QMUL ML Society Christmas Hackathon

2nd Place Solution - Predicting customer return behaviour during holiday shopping using strategic feature engineering

2nd Place
QMUL Machine Learning Society Christmas Hackathon 2025

Problem Statement

The challenge involved predicting customer return behaviour during holiday shopping. Given transaction data, the task was to classify whether customers would return purchased products - a binary classification problem with significant business implications for retail operations.

8,000
Training Transactions
2,000
Test Transactions
25
Original Features
~50%
Return Rate

Feature Engineering Strategy

The winning approach focused on quality over quantity - 17 carefully curated features outperformed baselines with 55+ one-hot encoded features.
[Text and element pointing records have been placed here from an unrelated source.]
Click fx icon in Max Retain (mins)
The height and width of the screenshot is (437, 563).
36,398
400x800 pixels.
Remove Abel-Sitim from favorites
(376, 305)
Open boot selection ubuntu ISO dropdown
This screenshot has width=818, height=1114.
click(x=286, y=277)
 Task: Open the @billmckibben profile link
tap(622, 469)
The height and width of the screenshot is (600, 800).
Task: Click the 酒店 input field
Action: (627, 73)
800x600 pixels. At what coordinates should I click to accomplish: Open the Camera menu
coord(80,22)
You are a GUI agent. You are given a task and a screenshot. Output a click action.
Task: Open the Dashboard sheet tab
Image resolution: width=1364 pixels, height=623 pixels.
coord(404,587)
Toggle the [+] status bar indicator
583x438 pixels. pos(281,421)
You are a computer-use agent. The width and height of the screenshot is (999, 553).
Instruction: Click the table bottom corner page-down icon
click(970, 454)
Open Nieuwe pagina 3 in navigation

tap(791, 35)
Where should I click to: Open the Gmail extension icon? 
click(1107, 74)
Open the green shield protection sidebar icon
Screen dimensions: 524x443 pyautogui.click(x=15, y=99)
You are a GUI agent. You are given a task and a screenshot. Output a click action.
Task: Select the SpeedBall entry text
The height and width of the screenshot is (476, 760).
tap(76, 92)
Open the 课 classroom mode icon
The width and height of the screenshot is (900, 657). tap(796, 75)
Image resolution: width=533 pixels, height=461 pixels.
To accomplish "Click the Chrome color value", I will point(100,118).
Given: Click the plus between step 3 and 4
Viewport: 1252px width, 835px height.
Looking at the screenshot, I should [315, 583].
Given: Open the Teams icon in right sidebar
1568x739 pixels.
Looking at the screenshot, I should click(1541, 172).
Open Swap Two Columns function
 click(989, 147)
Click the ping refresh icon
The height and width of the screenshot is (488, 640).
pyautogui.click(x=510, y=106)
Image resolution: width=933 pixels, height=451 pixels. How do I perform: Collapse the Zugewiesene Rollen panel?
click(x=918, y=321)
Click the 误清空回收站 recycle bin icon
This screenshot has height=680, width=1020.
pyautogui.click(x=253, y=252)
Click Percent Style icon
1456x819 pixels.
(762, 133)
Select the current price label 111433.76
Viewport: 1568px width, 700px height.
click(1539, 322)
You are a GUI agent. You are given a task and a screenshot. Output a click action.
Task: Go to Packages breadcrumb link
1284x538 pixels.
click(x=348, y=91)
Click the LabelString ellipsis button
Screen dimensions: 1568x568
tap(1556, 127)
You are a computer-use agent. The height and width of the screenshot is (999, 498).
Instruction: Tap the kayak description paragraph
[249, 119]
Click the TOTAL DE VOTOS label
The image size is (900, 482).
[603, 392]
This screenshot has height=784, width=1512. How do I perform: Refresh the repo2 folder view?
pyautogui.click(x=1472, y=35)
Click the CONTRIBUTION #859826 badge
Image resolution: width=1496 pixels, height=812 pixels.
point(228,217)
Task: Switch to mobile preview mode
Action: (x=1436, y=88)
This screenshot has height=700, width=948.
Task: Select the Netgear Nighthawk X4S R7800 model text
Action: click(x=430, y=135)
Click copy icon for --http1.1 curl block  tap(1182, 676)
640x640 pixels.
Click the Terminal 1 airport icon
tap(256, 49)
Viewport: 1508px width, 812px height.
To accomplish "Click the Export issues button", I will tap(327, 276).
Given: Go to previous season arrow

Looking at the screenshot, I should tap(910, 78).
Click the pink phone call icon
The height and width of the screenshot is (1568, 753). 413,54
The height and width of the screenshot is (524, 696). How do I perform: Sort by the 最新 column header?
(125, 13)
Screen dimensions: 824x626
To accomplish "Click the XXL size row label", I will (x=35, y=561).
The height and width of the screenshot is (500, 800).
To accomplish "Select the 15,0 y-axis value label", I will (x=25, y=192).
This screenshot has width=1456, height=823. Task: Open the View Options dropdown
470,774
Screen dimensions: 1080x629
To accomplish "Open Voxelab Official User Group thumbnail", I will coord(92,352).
Aggregation Features (3 features)

  • Customer-level return history: Identifying repeat returners through historical patterns
  • Product-level return patterns: Highlighting problematic items with high return rates
  • Category-level return statistics: Capturing industry-specific trends

Temporal Features (6 features)

  • Day-of-week indicators for shopping pattern analysis
  • Monthly and daily components for seasonal trends
  • Weekend flags to capture leisure shopping behaviour
  • IsPostChristmas and IsChristmasWeek flags for holiday-specific patterns

Original Features (8 selected)

  • Age, quantity, and pricing information
  • Customer satisfaction scores
  • Discount percentages and promotion indicators
  • Online purchase and gift-wrap flags

Modelling Approach

The solution employed a straightforward yet effective pipeline:

  • Preprocessing: StandardScaler for feature normalisation
  • Model: Logistic Regression (max_iter=3000, random_state=42)
  • Training: All 8,000 training samples utilised
  • Validation: Cross-validation for robust performance estimation

Code: Feature Engineering Pipeline

# Aggregation features - capturing historical patterns
df['customer_return_rate'] = df.groupby('CustomerID')['ReturnFlag'].transform('mean')
df['product_return_rate'] = df.groupby('ProductID')['ReturnFlag'].transform('mean')
df['category_return_rate'] = df.groupby('Category')['ReturnFlag'].transform('mean')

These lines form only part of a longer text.